Many industries will study how to recover from COVID-19-related issues for most of 2021. Although the manufacturing industry has undoubtedly been affected by the pandemic, the labor force has been drastically reduced, and the GDP growth rate of the manufacturing industry is expected to drop by -5.4% in 2021, but there is still reason to remain optimistic. For example, interruptions in the supply chain can be very beneficial; interruptions force manufacturers to increase efficiency.
Historically, the US manufacturing industry has invested heavily in technology, most of which are geared towards automation. Since the 1960s, the number of workers in the manufacturing industry has decreased by about a third. Nevertheless, due to the aging of the population and the emergence of roles that need to adapt to technological challenges, a global labor investment movement may occur in 2021.
Although the transformation is imminent, the enthusiasm of corporate executives is undeniable. According to a recent Deloitte poll, 63% of them are somewhat or very optimistic about the outlook for this year. Let’s take a look at the specific aspects of manufacturing that will change in 2021.
As the continuing pandemic continues to disrupt the supply chain, manufacturers will have to reassess their global production footprint. This may lead to more emphasis on local sourcing. For example, China currently produces 48% of the world’s steel, but this situation may change as more countries hope to obtain supplies closer to their country.

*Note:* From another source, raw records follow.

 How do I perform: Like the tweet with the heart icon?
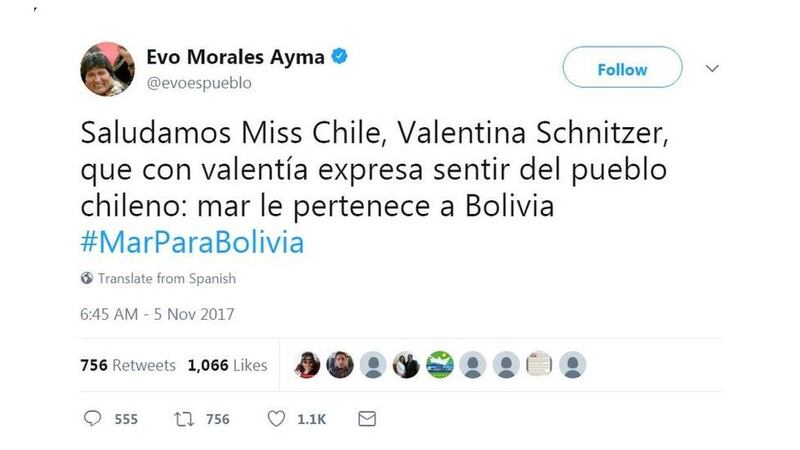[x=276, y=419]
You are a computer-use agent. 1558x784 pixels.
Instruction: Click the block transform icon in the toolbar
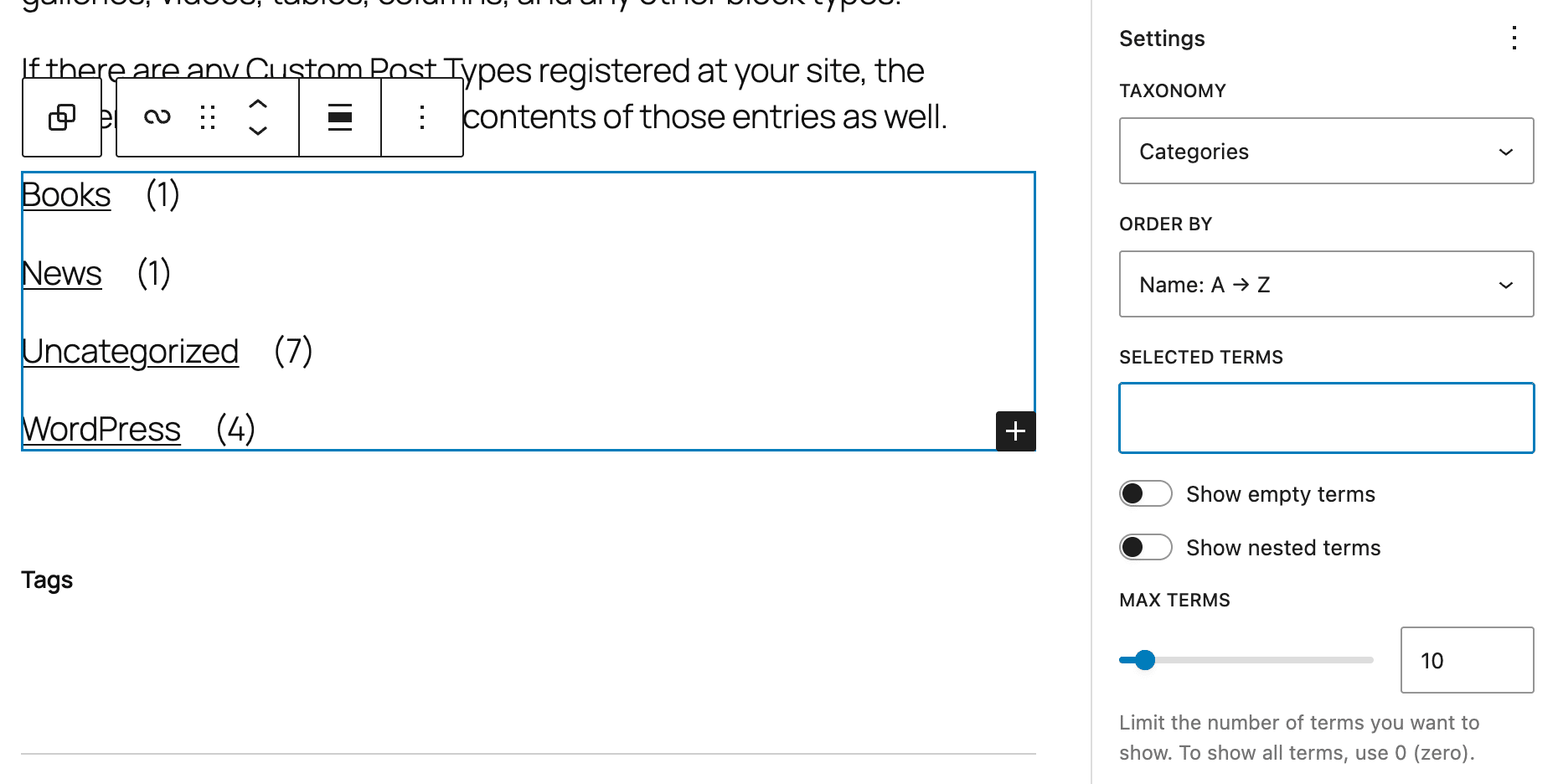[61, 117]
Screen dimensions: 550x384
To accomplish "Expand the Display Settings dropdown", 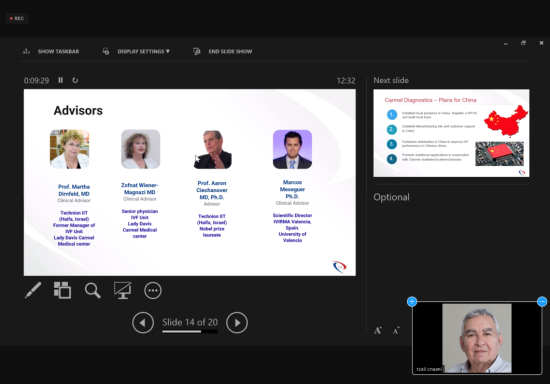I will click(x=136, y=52).
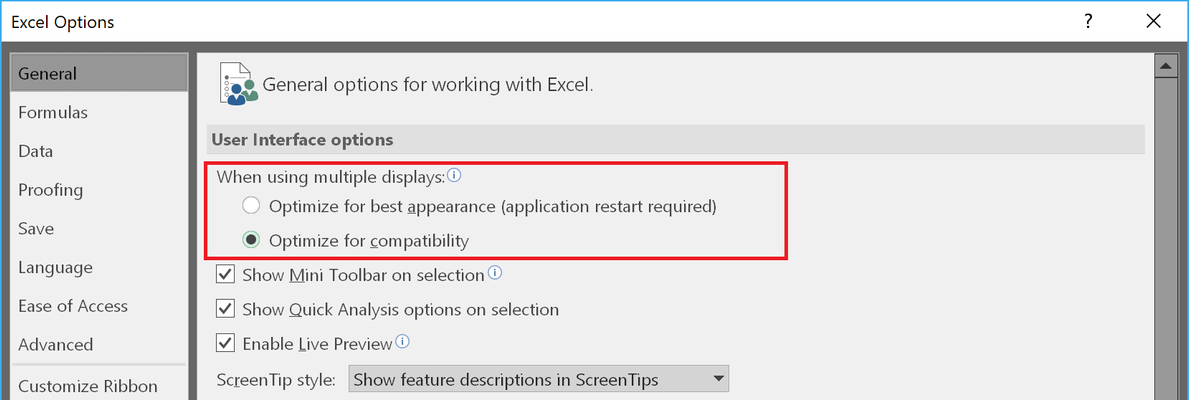The width and height of the screenshot is (1189, 400).
Task: Open the ScreenTip style dropdown
Action: coord(538,379)
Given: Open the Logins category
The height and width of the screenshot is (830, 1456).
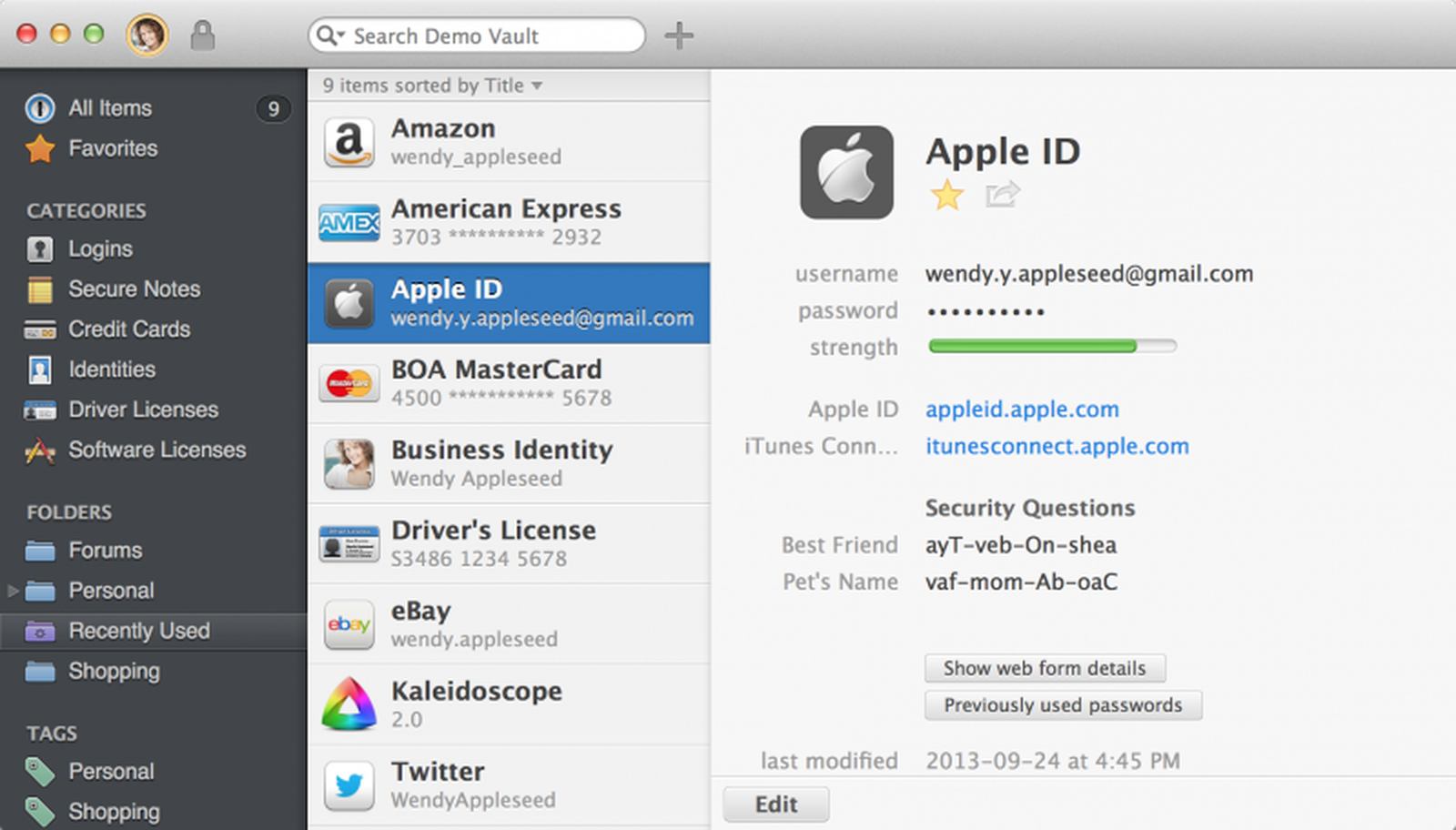Looking at the screenshot, I should point(100,248).
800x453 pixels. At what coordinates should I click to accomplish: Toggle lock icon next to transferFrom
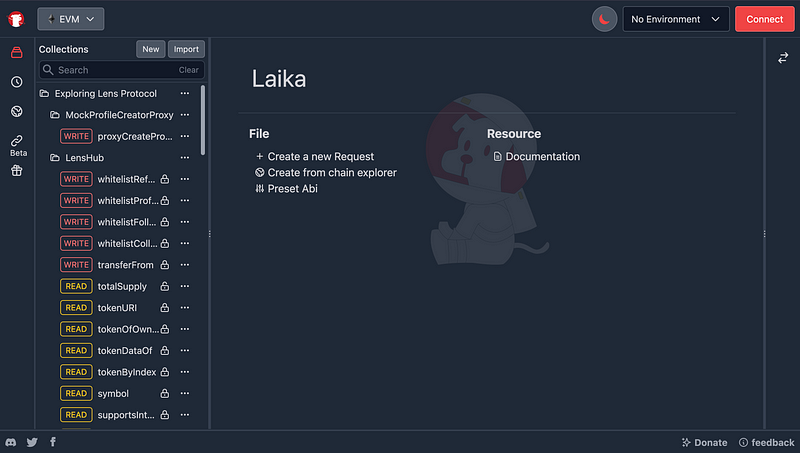(x=164, y=265)
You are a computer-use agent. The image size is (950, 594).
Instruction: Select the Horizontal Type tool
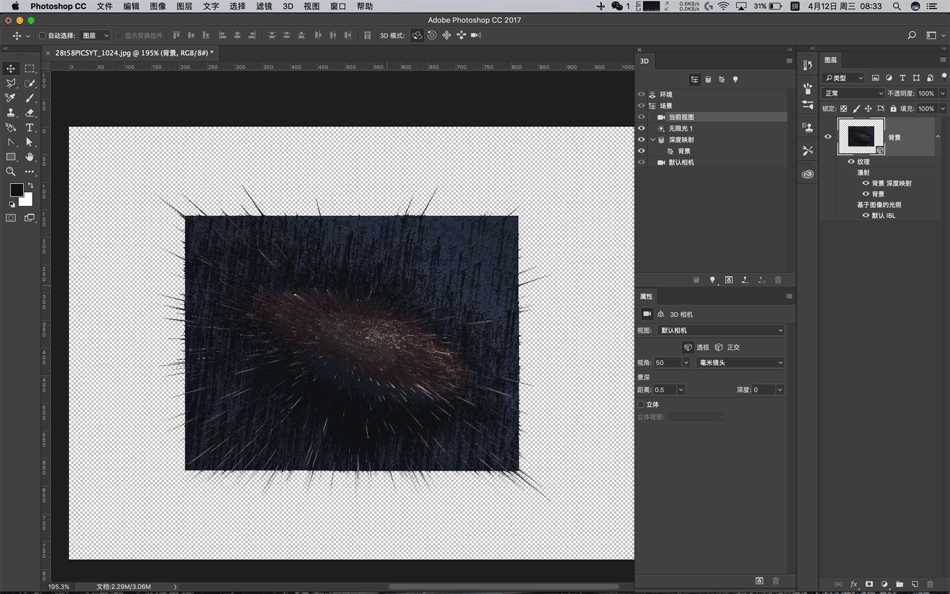(29, 126)
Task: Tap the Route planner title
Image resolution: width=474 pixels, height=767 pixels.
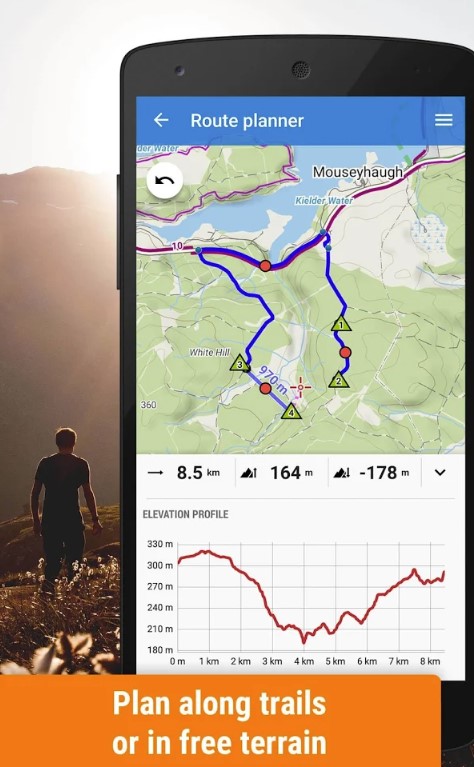Action: (x=247, y=121)
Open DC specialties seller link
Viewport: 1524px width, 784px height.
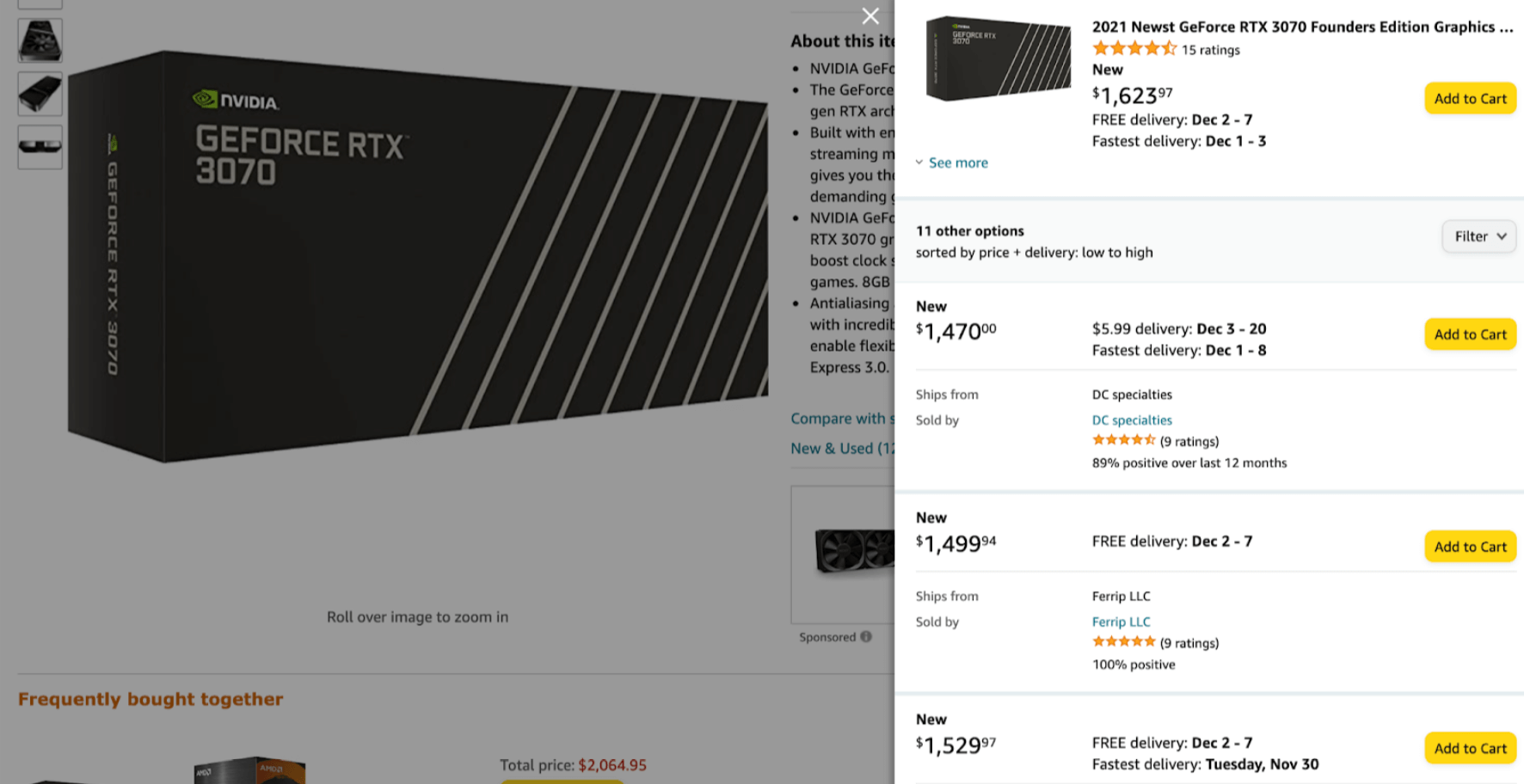pos(1132,420)
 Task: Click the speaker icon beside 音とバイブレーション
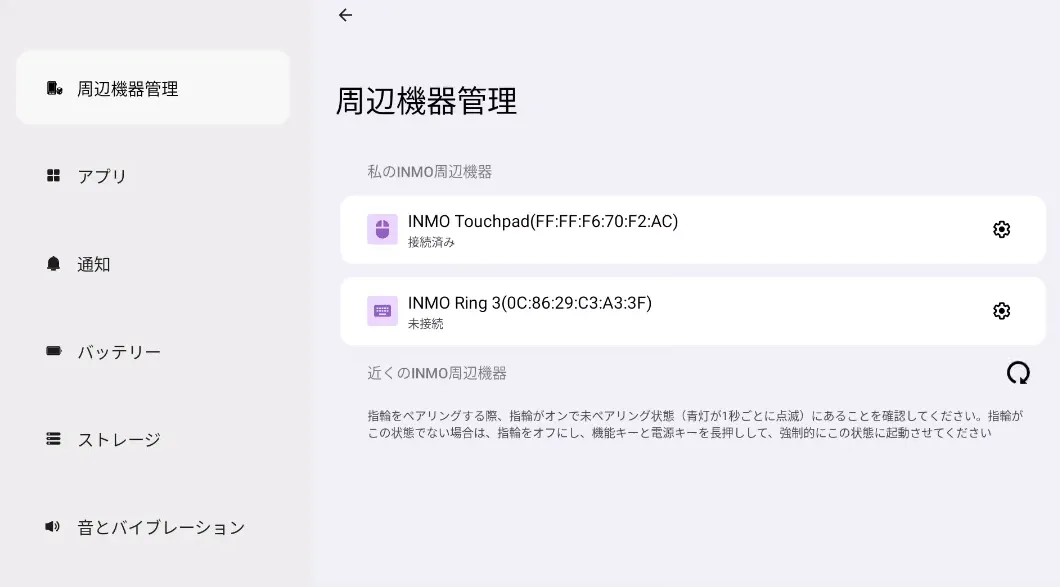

In fact, a recent study shows that 33% of supply chain leaders either move part of their business out of China or plan to move it out in the next two to three years.
The United States has some natural steel resources, and some manufacturers are seeking to move production closer to these steel mines. This movement may not become an international or even national trend, but because the consistency of the supply chain is questioned, and metals are more difficult to transport than consumer goods, this must be a consideration for some manufacturers.
Manufacturers are also responding to rapidly changing market demands, which may require recalibration of supply networks. COVID-19 has brought the communication needs within the supply chain into the focus of attention. Manufacturers may have to find alternative suppliers or agree on different processes with existing suppliers to ensure smooth delivery. Digital supply networks will be the basis for this: through real-time updates, they can bring unprecedented transparency even in chaotic conditions.
As mentioned above, the manufacturing industry has always attached great importance to technology investment. However, we can expect that in the next five to ten years, the proportion of funds invested in labor education will become higher and higher. As the workforce ages, there is great pressure to fill vacant positions. This means that highly skilled workers are very precious-factories must not only retain employees, but also train them appropriately to adapt to technological changes.
The most recent workforce training paradigm revolves around funding employees who return to school to earn a degree. However, these programs mainly benefit senior engineers or those who wish to enter management positions, while those closest to the production floor lack opportunities to improve their knowledge and skills.
More and more manufacturers are aware of the existence of this gap. Now, people are increasingly aware of the need to educate those closest to the production floor. It is hoped that the model for establishing an internal and certification plan for floor production workers will continue to develop.
The end of Donald Trump’s presidency will definitely affect the global status of the United States, because the new administration will implement many domestic and foreign policy changes. A topic frequently mentioned by President Joe Biden during the campaign is the need to follow science and become a more sustainable country, so we can expect that the sustainability goal will have an impact on the manufacturing industry in 2021.
The government tends to directly enforce its sustainability requirements, which manufacturers find offensive because they see it as a luxury. Developing operational incentives, such as improving efficiency, can provide companies with better reasons to view sustainability as a benefit rather than a costly requirement.
The events following the COVID-19 outbreak showed how quickly the industry can come to a standstill, as this disruption caused a 16% year-on-year drop in productivity and utilization, which is shocking. This year, the success of manufacturers will largely depend on their ability to recover in areas where the economic downturn is the worst; for some, it may be a solution to a difficult supply chain challenge, for others, It may be to support a severely depleted labor force.